Turning Point After trailing by 17 points in the second quarter, the Lakers went on an 11-2 run to close the gap to 48-42 just before halftime. That surge got the crowd, which had been relatively quiet, on its feet and into the game. The Lakers weathered a Spurs run in the third quarter, coming back from 10 down to take a 64-63 lead into the fourth quarter, and they never looked back. "We have to give our bench a lot of credit for that too," said Lakers coach Phil Jackson. "They came in with enthusiasm and picked up the tempo and the energy and that carried over to the [starters] when they came back out there in the end of the second period." Courtside Confidential So what's Jackson's strategy in close-out games such as this with a relatively young team that is now 3-0 when given the opportunity to eliminate a team? Jackson said he has no words of wisdom, deciding instead to show his team a seven-minute speech by Alec Baldwin from Glengarry Glenn Ross on the importance of closing. "It's about Always Be Closing," said Jackson, who smiles when describing Baldwin holding up a pair of brass balls in the scene. "It's about taking advantage of the situation that's right in front of you. It's the way it is in this game. You have to take care of the immediacy right now." Luke Walton laughed when asked about the effectiveness of the clip. "Yeah, but he played it two years ago when were up 3-1 and lost to Phoenix [in the first round]," he said. "But we've learned a lot. We're closers now." Our Bad Neither Jackson nor Spurs coach Gregg Popovich understood the purpose of the NBA's issuing a statement regarding the last play of Game 4, when Derek Fisher wasn't called for a foul on Brent Barry before the San Antonio guard missed a potential game-winning three-pointer. "Shoulda, woulda, coulda," said Jackson. "The league usually doesn't get themselves involved in that. I was kind of surprised." Popovich wasn't even aware of the statement before the game and had to be told by reporters. "Oh, thank you, that's a great help," he said sarcastically. "I'll send some flowers to the NBA. That's great." Barry, however, had the greatest response when he found out the NBA said he got fouled 24 hours after the game was over. "That's awesome," he said, "Because Doc Brown is waiting for me outside, and we're going to get in the DeLorean and fire up the flux capacitor and we're going to go back and shoot a couple of free throws."

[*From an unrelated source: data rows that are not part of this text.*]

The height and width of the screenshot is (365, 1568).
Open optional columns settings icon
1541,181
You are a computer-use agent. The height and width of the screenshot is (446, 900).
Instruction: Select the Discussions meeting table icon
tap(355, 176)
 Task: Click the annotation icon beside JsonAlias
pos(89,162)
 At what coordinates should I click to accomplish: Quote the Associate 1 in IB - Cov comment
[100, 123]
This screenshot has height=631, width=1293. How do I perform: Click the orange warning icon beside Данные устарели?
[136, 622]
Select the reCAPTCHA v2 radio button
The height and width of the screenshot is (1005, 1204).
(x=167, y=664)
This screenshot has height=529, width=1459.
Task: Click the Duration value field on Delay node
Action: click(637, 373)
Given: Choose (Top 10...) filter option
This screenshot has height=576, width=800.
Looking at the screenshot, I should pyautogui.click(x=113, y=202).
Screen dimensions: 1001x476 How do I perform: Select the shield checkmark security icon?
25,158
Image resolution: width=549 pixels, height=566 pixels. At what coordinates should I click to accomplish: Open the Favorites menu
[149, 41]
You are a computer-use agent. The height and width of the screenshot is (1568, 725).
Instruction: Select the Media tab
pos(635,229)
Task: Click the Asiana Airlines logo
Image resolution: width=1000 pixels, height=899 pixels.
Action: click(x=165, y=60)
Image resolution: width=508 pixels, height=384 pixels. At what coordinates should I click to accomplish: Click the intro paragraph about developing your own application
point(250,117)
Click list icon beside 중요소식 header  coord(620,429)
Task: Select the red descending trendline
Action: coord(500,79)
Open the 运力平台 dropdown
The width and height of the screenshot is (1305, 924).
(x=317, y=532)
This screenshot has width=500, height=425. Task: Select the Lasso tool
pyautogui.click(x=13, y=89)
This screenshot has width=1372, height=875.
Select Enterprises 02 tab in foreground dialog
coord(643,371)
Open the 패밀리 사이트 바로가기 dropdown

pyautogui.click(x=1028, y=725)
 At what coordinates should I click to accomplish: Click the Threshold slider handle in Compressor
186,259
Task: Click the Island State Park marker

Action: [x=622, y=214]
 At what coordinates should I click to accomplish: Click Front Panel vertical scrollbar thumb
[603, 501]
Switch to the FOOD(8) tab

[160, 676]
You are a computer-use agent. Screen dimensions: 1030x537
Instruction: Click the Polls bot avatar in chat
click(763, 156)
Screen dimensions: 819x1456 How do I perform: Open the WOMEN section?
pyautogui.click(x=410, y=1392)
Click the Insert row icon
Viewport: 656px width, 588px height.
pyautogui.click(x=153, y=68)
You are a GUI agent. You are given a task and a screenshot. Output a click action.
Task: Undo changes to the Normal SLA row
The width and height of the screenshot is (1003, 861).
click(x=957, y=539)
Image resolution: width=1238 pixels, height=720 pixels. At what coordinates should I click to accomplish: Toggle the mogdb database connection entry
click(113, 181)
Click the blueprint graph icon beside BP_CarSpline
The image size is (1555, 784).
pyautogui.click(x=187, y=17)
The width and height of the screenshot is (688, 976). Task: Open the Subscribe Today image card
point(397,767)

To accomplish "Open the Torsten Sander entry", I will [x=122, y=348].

Stat of the Night 17 and 20. When the Spurs look back at this series, especially their losses in Los Angeles, they'll have to wonder how they were able to blow leads of 20 (Game 1) and 17 (Game 5) points. These are the types of games the Spurs used to close out en route to winning four championships in nine years. On the other hand, these are games that now show that the Lakers are a legitimate championship team. "We showed a lot of character," Bryant said. "This is the second time we have been down 17, 20 points to San Antonio. I think it shows the maturity of a young team to be patient and to not think the game is over or try to get it all back on one play. We just stuck to it and got the game back."
Looking Ahead While the Lakers await the Celtics-Pistons winner, one thing is certain: They will enter that series without home-court advantage for the first time in these playoffs. Their return to the Finals comes after a tumultuous offseason, in which Bryant was demanding to be traded exactly one year ago. Those demands seemed like a distant memory as players exited the Lakers locker room with "4" (the number of wins left before they are NBA champions) written on the grease board. "Once the season started, I didn't think about a trade or anything like that," Bryant said. "I just buckled into what I needed to do to get this team to play our best basketball and that's what we did."